BEGIN Dataset
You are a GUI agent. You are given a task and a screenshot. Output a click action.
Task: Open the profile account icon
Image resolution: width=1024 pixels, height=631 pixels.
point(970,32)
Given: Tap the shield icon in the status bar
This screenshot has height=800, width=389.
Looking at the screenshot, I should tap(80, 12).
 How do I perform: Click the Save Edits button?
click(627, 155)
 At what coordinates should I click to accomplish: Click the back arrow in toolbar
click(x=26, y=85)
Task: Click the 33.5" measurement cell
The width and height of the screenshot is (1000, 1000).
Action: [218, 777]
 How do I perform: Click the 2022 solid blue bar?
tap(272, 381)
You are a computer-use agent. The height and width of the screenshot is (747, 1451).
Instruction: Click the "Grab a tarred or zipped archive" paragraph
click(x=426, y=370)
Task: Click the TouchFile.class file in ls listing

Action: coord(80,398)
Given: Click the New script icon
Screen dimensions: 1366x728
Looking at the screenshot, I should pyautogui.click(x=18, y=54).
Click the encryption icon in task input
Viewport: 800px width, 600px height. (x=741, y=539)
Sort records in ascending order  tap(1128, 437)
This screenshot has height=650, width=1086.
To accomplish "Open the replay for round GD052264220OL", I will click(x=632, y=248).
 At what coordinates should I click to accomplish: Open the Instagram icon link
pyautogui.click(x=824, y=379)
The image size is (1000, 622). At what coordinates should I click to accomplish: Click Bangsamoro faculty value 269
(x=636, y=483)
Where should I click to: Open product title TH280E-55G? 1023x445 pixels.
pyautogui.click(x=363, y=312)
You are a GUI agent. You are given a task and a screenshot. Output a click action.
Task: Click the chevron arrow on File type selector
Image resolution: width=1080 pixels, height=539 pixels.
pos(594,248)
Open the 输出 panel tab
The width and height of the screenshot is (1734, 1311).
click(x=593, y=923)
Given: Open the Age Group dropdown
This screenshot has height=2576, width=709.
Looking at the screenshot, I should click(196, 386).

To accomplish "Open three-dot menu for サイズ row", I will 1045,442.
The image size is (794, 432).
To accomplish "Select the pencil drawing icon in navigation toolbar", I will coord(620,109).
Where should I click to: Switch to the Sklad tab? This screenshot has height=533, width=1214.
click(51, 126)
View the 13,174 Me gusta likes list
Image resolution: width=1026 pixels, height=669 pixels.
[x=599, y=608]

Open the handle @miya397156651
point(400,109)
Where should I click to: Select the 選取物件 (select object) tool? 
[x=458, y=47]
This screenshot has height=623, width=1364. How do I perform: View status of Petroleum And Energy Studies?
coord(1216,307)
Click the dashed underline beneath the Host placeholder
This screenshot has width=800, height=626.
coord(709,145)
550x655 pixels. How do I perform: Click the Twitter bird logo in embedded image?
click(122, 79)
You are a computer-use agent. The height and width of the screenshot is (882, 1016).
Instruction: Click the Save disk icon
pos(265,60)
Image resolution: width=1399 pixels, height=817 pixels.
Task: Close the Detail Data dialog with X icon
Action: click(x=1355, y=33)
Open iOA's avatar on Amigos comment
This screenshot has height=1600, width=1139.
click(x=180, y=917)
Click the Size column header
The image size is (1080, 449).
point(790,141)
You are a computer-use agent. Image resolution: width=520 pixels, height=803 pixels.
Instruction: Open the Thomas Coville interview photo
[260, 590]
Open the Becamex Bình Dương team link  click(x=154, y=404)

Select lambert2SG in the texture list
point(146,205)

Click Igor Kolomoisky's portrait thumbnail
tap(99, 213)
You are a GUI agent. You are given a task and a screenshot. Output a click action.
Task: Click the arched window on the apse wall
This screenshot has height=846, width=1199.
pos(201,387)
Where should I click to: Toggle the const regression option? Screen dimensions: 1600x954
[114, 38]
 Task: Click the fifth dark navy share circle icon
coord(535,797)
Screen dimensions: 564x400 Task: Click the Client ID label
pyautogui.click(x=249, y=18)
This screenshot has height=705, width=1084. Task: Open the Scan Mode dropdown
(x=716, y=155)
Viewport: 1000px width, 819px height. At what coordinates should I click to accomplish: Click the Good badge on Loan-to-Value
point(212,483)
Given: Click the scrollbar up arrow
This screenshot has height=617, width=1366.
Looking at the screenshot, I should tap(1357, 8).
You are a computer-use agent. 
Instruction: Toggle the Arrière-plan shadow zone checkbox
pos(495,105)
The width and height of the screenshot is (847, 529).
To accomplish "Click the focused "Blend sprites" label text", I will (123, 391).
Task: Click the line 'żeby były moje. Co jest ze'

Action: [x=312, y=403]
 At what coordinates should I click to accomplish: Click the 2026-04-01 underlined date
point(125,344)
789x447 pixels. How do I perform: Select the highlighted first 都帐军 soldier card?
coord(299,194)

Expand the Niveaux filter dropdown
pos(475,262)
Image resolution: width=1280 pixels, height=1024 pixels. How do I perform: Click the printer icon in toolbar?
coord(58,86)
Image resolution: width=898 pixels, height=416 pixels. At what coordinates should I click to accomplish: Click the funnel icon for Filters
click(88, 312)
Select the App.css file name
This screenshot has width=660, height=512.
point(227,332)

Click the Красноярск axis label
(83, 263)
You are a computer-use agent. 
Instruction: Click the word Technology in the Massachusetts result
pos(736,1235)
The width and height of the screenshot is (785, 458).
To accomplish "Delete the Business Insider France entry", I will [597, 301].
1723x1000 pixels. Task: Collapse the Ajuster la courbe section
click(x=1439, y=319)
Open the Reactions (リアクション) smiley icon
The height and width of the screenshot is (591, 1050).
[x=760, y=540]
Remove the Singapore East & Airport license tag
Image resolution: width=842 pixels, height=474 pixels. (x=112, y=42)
END Dataset
Could you restate the listing above word for word?

§ Task result:
You are a GUI agent. You are given a task and a screenshot. Output a click action.
Task: Open the profile account icon
Image resolution: width=1024 pixels, height=631 pixels.
point(970,32)
Given: Tap the shield icon in the status bar
This screenshot has height=800, width=389.
Looking at the screenshot, I should tap(80, 12).
 How do I perform: Click the Save Edits button?
click(627, 155)
 At what coordinates should I click to accomplish: Click the back arrow in toolbar
click(x=26, y=85)
Task: Click the 33.5" measurement cell
The width and height of the screenshot is (1000, 1000).
Action: [218, 777]
 How do I perform: Click the 2022 solid blue bar?
tap(272, 381)
You are a computer-use agent. The height and width of the screenshot is (747, 1451).
Instruction: Click the "Grab a tarred or zipped archive" paragraph
click(x=426, y=370)
Task: Click the TouchFile.class file in ls listing

Action: coord(80,398)
Given: Click the New script icon
Screen dimensions: 1366x728
Looking at the screenshot, I should pyautogui.click(x=18, y=54).
Click the encryption icon in task input
Viewport: 800px width, 600px height. (x=741, y=539)
Sort records in ascending order  tap(1128, 437)
This screenshot has height=650, width=1086.
To accomplish "Open the replay for round GD052264220OL", I will click(x=632, y=248).
 At what coordinates should I click to accomplish: Open the Instagram icon link
pyautogui.click(x=824, y=379)
The image size is (1000, 622). At what coordinates should I click to accomplish: Click Bangsamoro faculty value 269
(x=636, y=483)
Where should I click to: Open product title TH280E-55G? 1023x445 pixels.
pyautogui.click(x=363, y=312)
You are a GUI agent. You are given a task and a screenshot. Output a click action.
Task: Click the chevron arrow on File type selector
Image resolution: width=1080 pixels, height=539 pixels.
pos(594,248)
Open the 输出 panel tab
The width and height of the screenshot is (1734, 1311).
click(x=593, y=923)
Given: Open the Age Group dropdown
This screenshot has height=2576, width=709.
Looking at the screenshot, I should click(196, 386).

To accomplish "Open three-dot menu for サイズ row", I will 1045,442.
The image size is (794, 432).
To accomplish "Select the pencil drawing icon in navigation toolbar", I will coord(620,109).
Where should I click to: Switch to the Sklad tab? This screenshot has height=533, width=1214.
click(51, 126)
View the 13,174 Me gusta likes list
Image resolution: width=1026 pixels, height=669 pixels.
[x=599, y=608]

Open the handle @miya397156651
point(400,109)
Where should I click to: Select the 選取物件 (select object) tool? 
[x=458, y=47]
This screenshot has height=623, width=1364. How do I perform: View status of Petroleum And Energy Studies?
coord(1216,307)
Click the dashed underline beneath the Host placeholder
This screenshot has width=800, height=626.
coord(709,145)
550x655 pixels. How do I perform: Click the Twitter bird logo in embedded image?
click(122, 79)
You are a computer-use agent. The height and width of the screenshot is (882, 1016).
Instruction: Click the Save disk icon
pos(265,60)
Image resolution: width=1399 pixels, height=817 pixels.
Task: Close the Detail Data dialog with X icon
Action: click(x=1355, y=33)
Open iOA's avatar on Amigos comment
This screenshot has height=1600, width=1139.
click(x=180, y=917)
Click the Size column header
The image size is (1080, 449).
point(790,141)
You are a computer-use agent. Image resolution: width=520 pixels, height=803 pixels.
Instruction: Open the Thomas Coville interview photo
[260, 590]
Open the Becamex Bình Dương team link  click(x=154, y=404)

Select lambert2SG in the texture list
point(146,205)

Click Igor Kolomoisky's portrait thumbnail
tap(99, 213)
You are a GUI agent. You are given a task and a screenshot. Output a click action.
Task: Click the arched window on the apse wall
This screenshot has height=846, width=1199.
pos(201,387)
Where should I click to: Toggle the const regression option? Screen dimensions: 1600x954
[114, 38]
 Task: Click the fifth dark navy share circle icon
coord(535,797)
Screen dimensions: 564x400 Task: Click the Client ID label
pyautogui.click(x=249, y=18)
This screenshot has height=705, width=1084. Task: Open the Scan Mode dropdown
(x=716, y=155)
Viewport: 1000px width, 819px height. At what coordinates should I click to accomplish: Click the Good badge on Loan-to-Value
point(212,483)
Given: Click the scrollbar up arrow
This screenshot has height=617, width=1366.
Looking at the screenshot, I should tap(1357, 8).
You are a computer-use agent. 
Instruction: Toggle the Arrière-plan shadow zone checkbox
pos(495,105)
The width and height of the screenshot is (847, 529).
To accomplish "Click the focused "Blend sprites" label text", I will (123, 391).
Task: Click the line 'żeby były moje. Co jest ze'

Action: [x=312, y=403]
 At what coordinates should I click to accomplish: Click the 2026-04-01 underlined date
point(125,344)
789x447 pixels. How do I perform: Select the highlighted first 都帐军 soldier card?
coord(299,194)

Expand the Niveaux filter dropdown
pos(475,262)
Image resolution: width=1280 pixels, height=1024 pixels. How do I perform: Click the printer icon in toolbar?
coord(58,86)
Image resolution: width=898 pixels, height=416 pixels. At what coordinates should I click to accomplish: Click the funnel icon for Filters
click(88, 312)
Select the App.css file name
This screenshot has width=660, height=512.
point(227,332)

Click the Красноярск axis label
(83, 263)
You are a computer-use agent. 
Instruction: Click the word Technology in the Massachusetts result
pos(736,1235)
The width and height of the screenshot is (785, 458).
To accomplish "Delete the Business Insider France entry", I will [597, 301].
1723x1000 pixels. Task: Collapse the Ajuster la courbe section
click(x=1439, y=319)
Open the Reactions (リアクション) smiley icon
The height and width of the screenshot is (591, 1050).
[x=760, y=540]
Remove the Singapore East & Airport license tag
Image resolution: width=842 pixels, height=474 pixels. (x=112, y=42)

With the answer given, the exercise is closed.